■ **DIRECTIONS**
Check each line of the records below and collect those holding "Task".

■ **Saved entries**
= = = = = = =

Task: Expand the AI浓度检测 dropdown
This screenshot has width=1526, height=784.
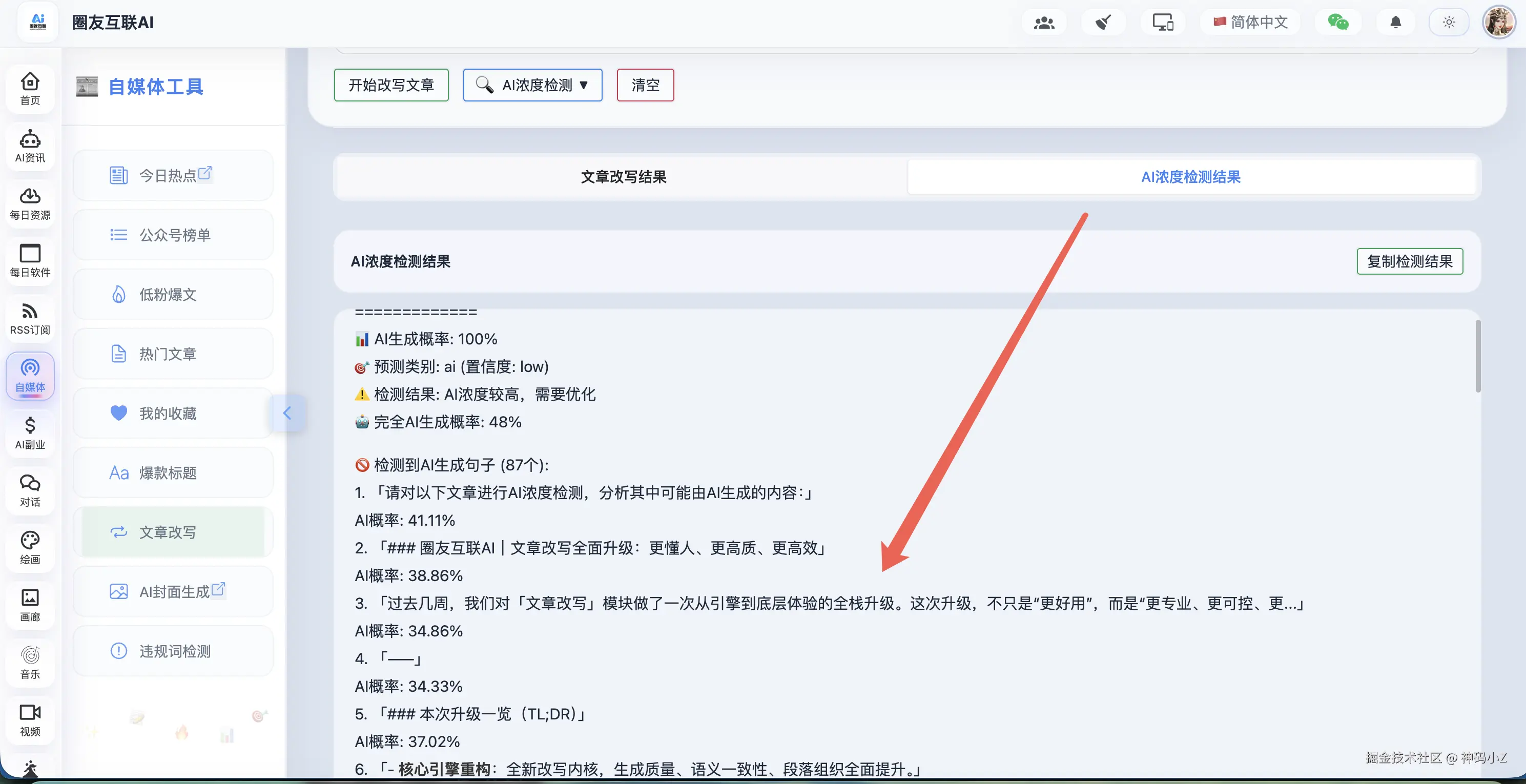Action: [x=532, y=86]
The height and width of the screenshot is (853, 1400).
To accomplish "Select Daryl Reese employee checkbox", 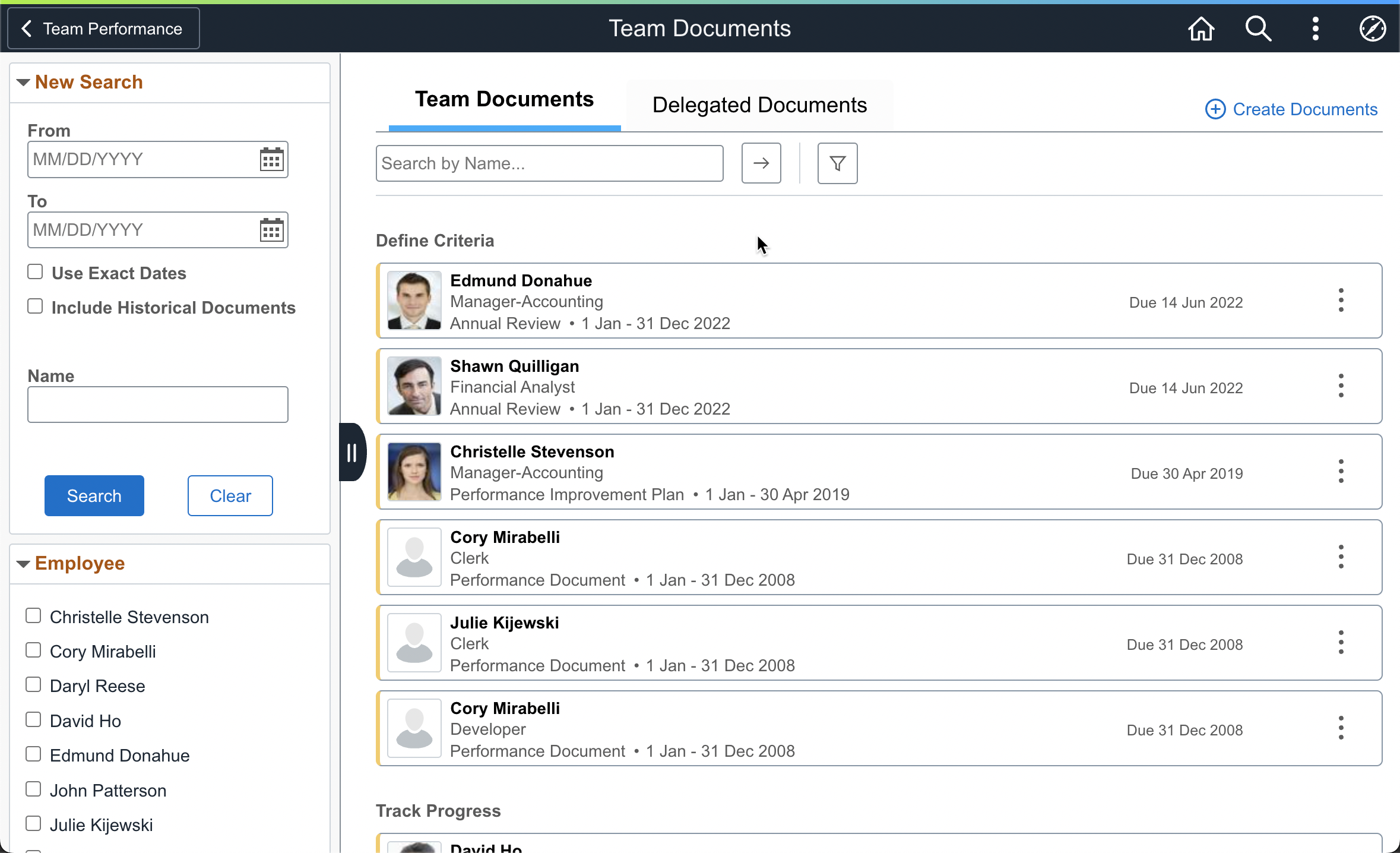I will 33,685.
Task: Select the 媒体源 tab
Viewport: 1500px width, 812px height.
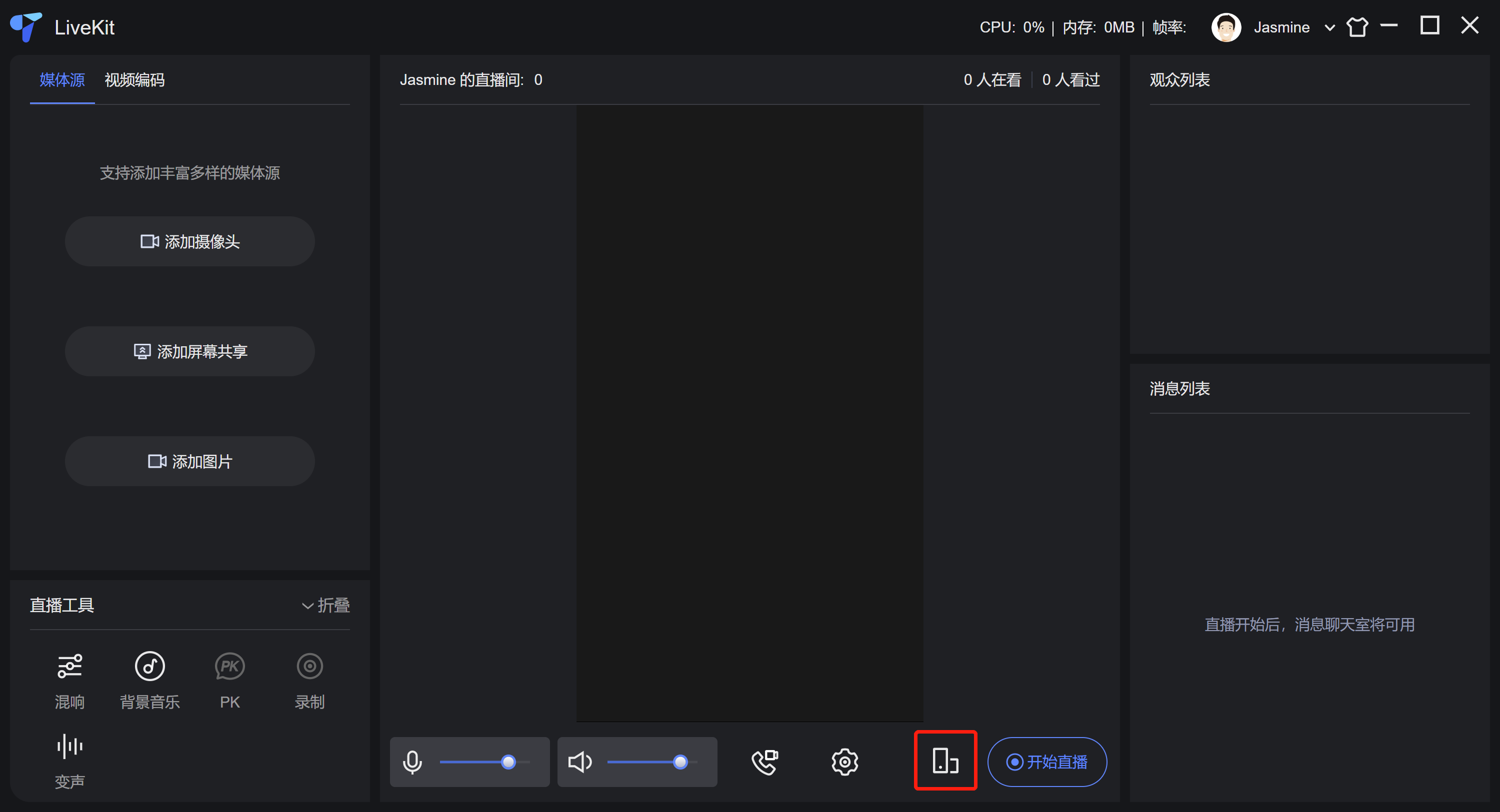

= = = = = = =

■ **ANSWER TO THE EXERCISE**
Task: Expand the AI浓度检测 dropdown
Task: Select the 媒体源 tab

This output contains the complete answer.